The two North Korean fishermen were suspected of fleeing to the South on a fishing boat after killing 16 of their colleagues. South Korea’s Unification Ministry cited safety concern for the public in its decision to expell the North Koreans.
The government’s swift expulsion of the North Koreans has drawn criticism from human rights experts and groups, who say that Seoul not only failed to protect the two North Koreans despite a constitutional mandate to do so, but violated the international convention on torture.
But the Unification Ministry maintains the North Korean fishermen are not South Korean nationals governed by local laws and that the expulsion did not violate international law.
‘Escapees entitled to protection as S. Korean nationals’
“The two deportees became South Korean nationals once they signed, as confirmed by the Unification Ministry, the letters of defection,” said Jhe Seong-ho, an international law professor at Chung-Ang University. Other experts said the escapees are South Korean nationals regardless of what they signed.

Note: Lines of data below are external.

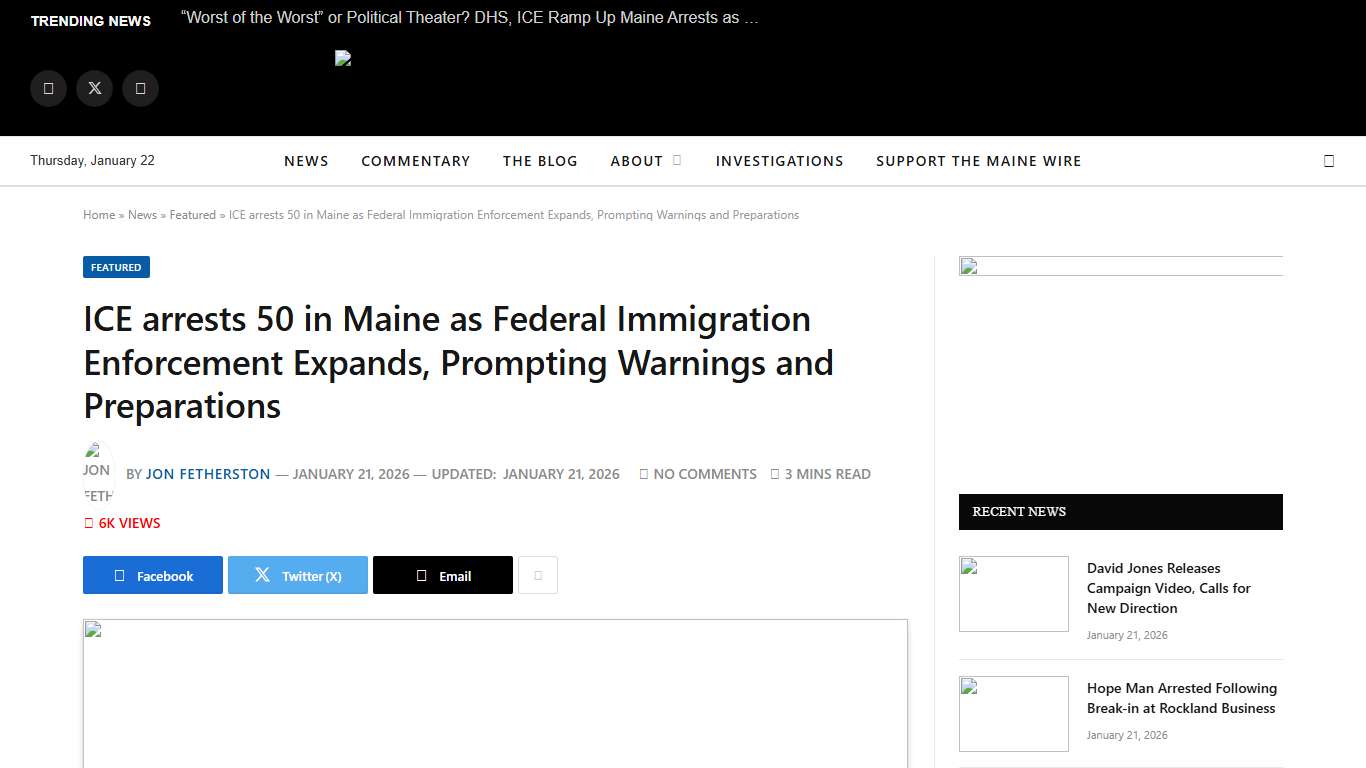This screenshot has width=1366, height=768.
Task: Open the search icon right of the navigation bar
Action: click(1329, 160)
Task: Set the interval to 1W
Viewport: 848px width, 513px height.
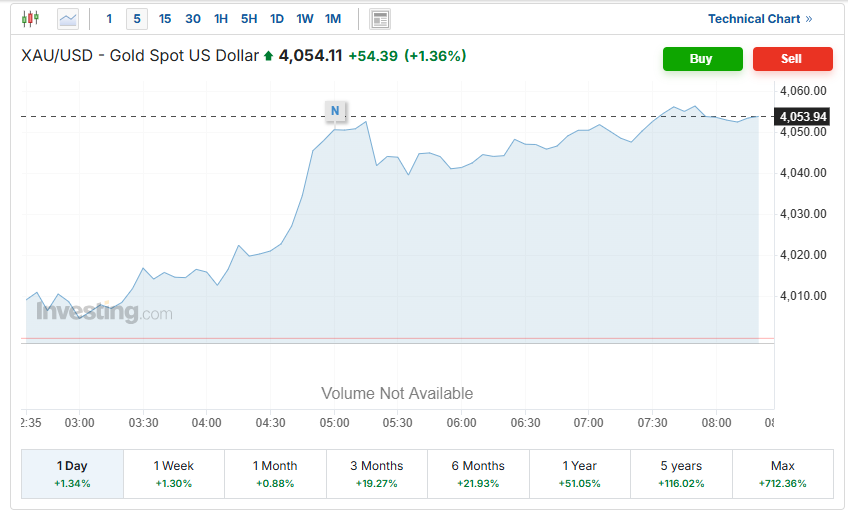Action: [305, 19]
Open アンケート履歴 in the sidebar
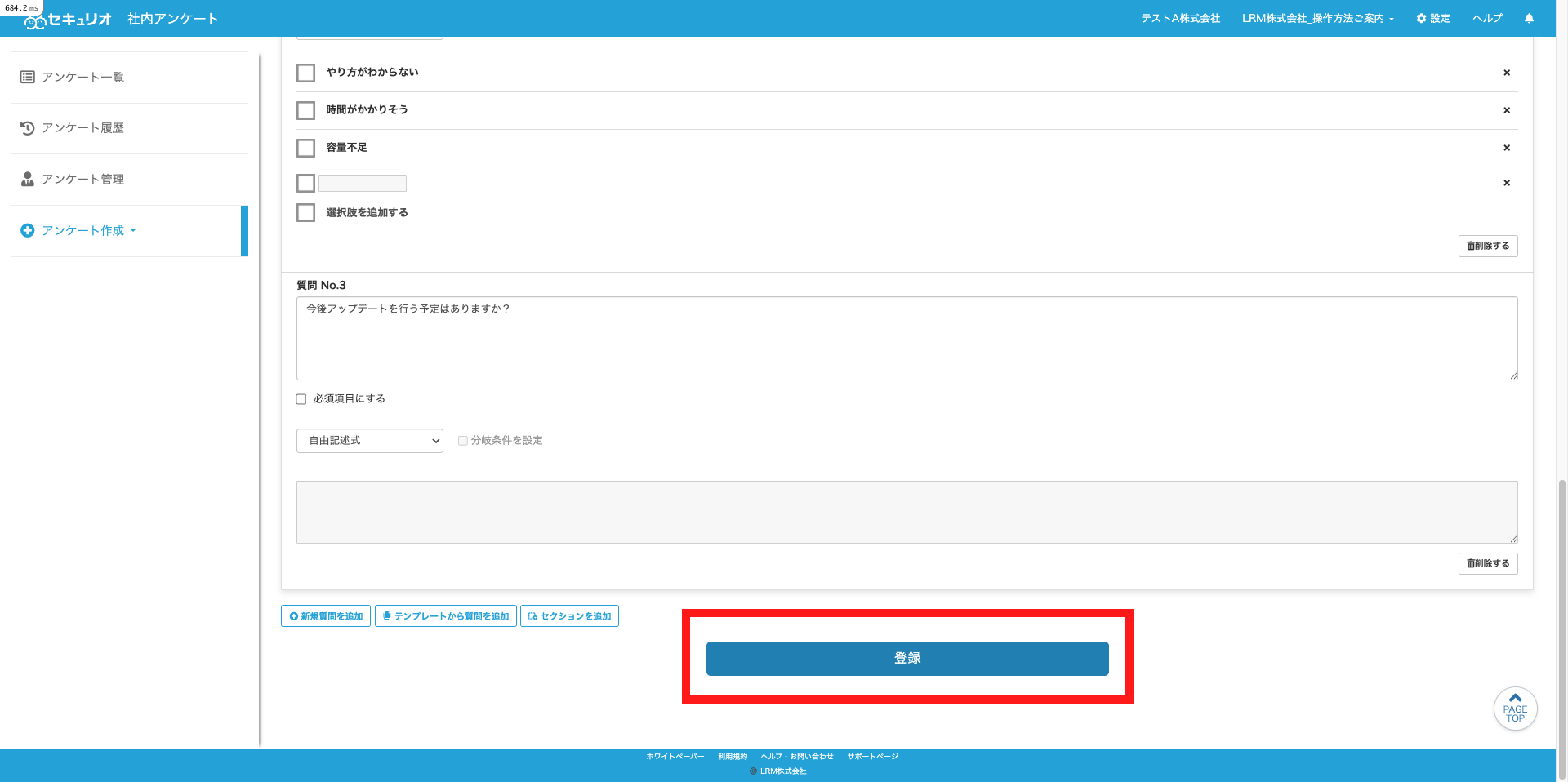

“Given our Constitution, the two deportees are South Koreans, entitled to the same rights and due process under local laws,” said Cha Jina, a Korea University professor of constitutional law, referring to Article 3 of the Constitution that stipulates the country’s territory extends to North Korea, including the adjacent islets.
The Unification Ministry disagrees.
“First, they didn’t become South Korean nationals since we didn’t see their sincere intentions to defect. So, local laws didn’t apply to them,” the ministry’s spokesperson told The Korea Herald. “Second, the North Koreans posed a threat to the public safety here, which led to the expulsion.”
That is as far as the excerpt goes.